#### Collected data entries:
────────────────────────────────────────
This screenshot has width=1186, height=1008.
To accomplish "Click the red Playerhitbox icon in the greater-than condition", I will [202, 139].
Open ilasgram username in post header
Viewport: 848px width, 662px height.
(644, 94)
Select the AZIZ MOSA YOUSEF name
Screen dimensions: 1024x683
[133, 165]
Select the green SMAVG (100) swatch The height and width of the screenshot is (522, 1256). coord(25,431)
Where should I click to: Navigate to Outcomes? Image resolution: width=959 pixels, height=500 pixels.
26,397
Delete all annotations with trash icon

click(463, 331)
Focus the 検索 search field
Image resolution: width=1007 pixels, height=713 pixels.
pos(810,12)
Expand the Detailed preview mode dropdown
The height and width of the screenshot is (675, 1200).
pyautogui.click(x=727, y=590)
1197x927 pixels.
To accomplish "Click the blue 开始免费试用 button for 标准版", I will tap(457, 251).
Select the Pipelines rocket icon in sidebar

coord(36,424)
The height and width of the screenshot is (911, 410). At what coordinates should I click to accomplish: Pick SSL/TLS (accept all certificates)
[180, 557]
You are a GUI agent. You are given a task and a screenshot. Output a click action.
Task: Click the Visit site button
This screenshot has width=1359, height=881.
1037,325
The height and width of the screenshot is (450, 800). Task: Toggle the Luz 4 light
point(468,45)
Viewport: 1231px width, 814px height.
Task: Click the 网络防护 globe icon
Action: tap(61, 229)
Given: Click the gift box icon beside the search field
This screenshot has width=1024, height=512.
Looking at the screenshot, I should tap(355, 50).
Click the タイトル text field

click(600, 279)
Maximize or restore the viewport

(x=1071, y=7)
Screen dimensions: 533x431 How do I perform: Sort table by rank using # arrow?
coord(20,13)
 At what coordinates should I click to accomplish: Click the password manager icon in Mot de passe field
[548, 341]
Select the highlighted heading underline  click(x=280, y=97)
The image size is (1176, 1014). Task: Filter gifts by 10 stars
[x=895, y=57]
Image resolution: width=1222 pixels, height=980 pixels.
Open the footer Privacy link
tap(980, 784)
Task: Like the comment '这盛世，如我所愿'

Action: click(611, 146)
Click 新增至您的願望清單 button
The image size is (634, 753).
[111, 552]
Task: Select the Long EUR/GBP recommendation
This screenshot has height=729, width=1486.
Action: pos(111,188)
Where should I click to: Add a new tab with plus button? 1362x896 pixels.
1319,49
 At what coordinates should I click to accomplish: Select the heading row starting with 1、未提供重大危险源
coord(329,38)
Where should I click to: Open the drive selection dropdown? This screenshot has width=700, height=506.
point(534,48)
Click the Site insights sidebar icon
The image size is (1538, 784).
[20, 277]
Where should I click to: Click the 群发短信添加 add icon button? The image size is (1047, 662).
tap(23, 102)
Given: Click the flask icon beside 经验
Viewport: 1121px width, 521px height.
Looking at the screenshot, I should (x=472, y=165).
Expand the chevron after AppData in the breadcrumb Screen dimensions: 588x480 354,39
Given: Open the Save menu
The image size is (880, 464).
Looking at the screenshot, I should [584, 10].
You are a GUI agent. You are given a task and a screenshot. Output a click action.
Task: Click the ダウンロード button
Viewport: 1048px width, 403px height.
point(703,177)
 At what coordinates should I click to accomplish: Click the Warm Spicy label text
────────────────────────────────────────
#### Your goal:
When you reach the line holding "Click the タイトル text field" in the records above, begin reproducing exactly, stop after the line holding "Click the Site insights sidebar icon", and output nothing else.

#### Result of this task:
Click the タイトル text field

click(600, 279)
Maximize or restore the viewport

(x=1071, y=7)
Screen dimensions: 533x431 How do I perform: Sort table by rank using # arrow?
coord(20,13)
 At what coordinates should I click to accomplish: Click the password manager icon in Mot de passe field
[548, 341]
Select the highlighted heading underline  click(x=280, y=97)
The image size is (1176, 1014). Task: Filter gifts by 10 stars
[x=895, y=57]
Image resolution: width=1222 pixels, height=980 pixels.
Open the footer Privacy link
tap(980, 784)
Task: Like the comment '这盛世，如我所愿'

Action: click(611, 146)
Click 新增至您的願望清單 button
The image size is (634, 753).
[111, 552]
Task: Select the Long EUR/GBP recommendation
This screenshot has height=729, width=1486.
Action: pos(111,188)
Where should I click to: Add a new tab with plus button? 1362x896 pixels.
1319,49
 At what coordinates should I click to accomplish: Select the heading row starting with 1、未提供重大危险源
coord(329,38)
Where should I click to: Open the drive selection dropdown? This screenshot has width=700, height=506.
point(534,48)
Click the Site insights sidebar icon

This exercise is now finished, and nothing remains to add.